Rage; it was more than the slightly unsettling feeling that came with anger, more than what the dumb asses who think they know what it’s like to be furious will ever feel. It consumes your whole body; your whole being feels as if it’s on fire. When you feel rage it’s like you’re on a high. When you are feeling this, truly rare, emotion called rage you see in red, you can’t think straight, there’s so much adrenalin pulsing through your body, you feel like you could do anything and, for a while, you can’t even manage the common emotion of regret; when you’re on this exhilarating high, feeling anything else is, impossible.
Rage is something you have to become familiar to control, and trust me; I have plenty of experience with it. Eventually you can come to control rage, to put it in a cage, even if it’s only for a little while. You can hold rage in, even if it is restlessly thrashing in its cage, begging you to get out, to scream and yell at someone till your voice is horse and they’re in tears. I’ve felt rage, to the point where I’ve thrown things across the house. I felt rage when my mother died; I felt rage when my father locked himself in his bedroom for days at a time, grieving for his loss instead of helping me through mine. But that was before I learned to control it, or, keep it at bay, at least.
My rage mostly shows up in my music. I go to the woods behind my house with my keyboard, where my father couldn’t hear me, when I need release. After my mother’s untimely death, my father refused to listen to my music; he hated to even see my instruments. They had to stay in my room, untouched, because, when they were out of sight, they were out of mind, just like my mother. At least, that’s how it is for him. Music for me, however, was the only thing of her that I had left. Music belonged to me and my mother.

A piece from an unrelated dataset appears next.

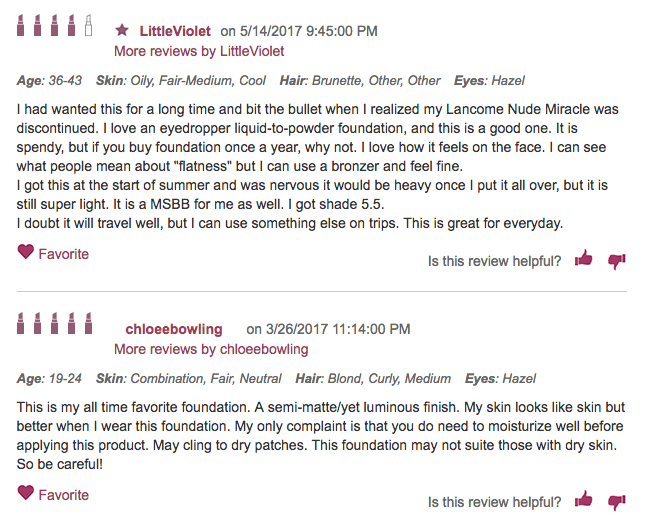645x520 pixels.
Task: Open LittleViolet's user profile
Action: 175,31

She taught me to play every instrument that I play now.
I wasn’t feeling rage, at least not at first, on that day one month ago, but I was feeling anger. My father and I were fighting.

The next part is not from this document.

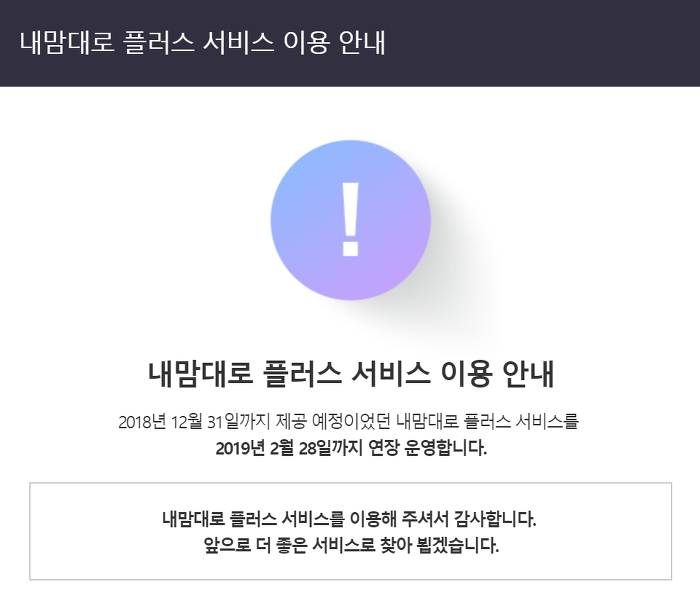This screenshot has height=606, width=700.
Task: Click the word 안내 in the header bar
Action: (362, 43)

My father was a prize hunter; that’s what he did for a living. He had just come in from a hunt and he asked me to help him skin a deer and, for once, I was egger to help because deer is a rare and prized meet. Finding a deer meant we would eat well that night and I hadn’t wanted him to be able to try and claim all of it, as I knew he would, if I didn’t help. I may be his son but he didn’t spoil me by any means. That is one thing my father would never do and in some ways I’m grateful, because it’s toughened me up.

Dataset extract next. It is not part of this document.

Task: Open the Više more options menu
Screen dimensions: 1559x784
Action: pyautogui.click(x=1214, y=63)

I walked down stairs to find a large, dead buck in the garage, ready to be skinned. I remember, feeling something close to happiness when I released we would really have a meal. We worked on the deer in silence for a while until my father glanced down at my work.
“You, damned, foolish boy you’ve gone and done it wrong! You’ve damned our meat!” shouted my father he sounded terribly bitter and angry, he’s sounded like that a lot though since mother died.
“Father,” I said, trying to keep a lid on my new found anger, “I haven’t done anything to the meat and you know that. My part looks exactly the same as yours. Stop trying to start a fight when you know I haven’t done anything wrong!” My voice rose ever so slightly at the end to warn him of my heightening temper.
“That’s the problem, you blasted boy! You have done everything wrong!” He stepped closer as he shouted, so that our noses were nearly touching, his hot, angry breath fanning across my face.
That’s when I smelled it, the alcohol. He always goes off into the woods with a gun and one of those damn stiff drinks. I have no idea how he managed to shoot a deer, in this state I’d think we’d be lucky to eat possum for dinner tonight. “You’re an abomination, everything you’ve ever done has been wrong, wrong, wrong!” he continued.
He hadn’t always been like this, when mother was alive, not everything I’d ever done was wrong. I had been my mother’s golden child when she was alive, I had been exactly what she’d wanted, and that had made me perfect in his eyes, but now that she was gone I was just a painful reminder. When she was alive he would take me hunting and show me how to shoot small game; he would give me tips and help me aim, he would tell me how I could be a hunter just like him when I grew up. Then, when we’d go home we’d walk in laughing and joking and he’d brag to my mother about me and what a wonderful hunter I was turning out to be and she would laugh with us and smile, she would praise me right alongside him. I guess, looking back on it, I had been spoiled; I’d had the affection of both of my parents and, compared to what I had now, that was most defiantly spoiled.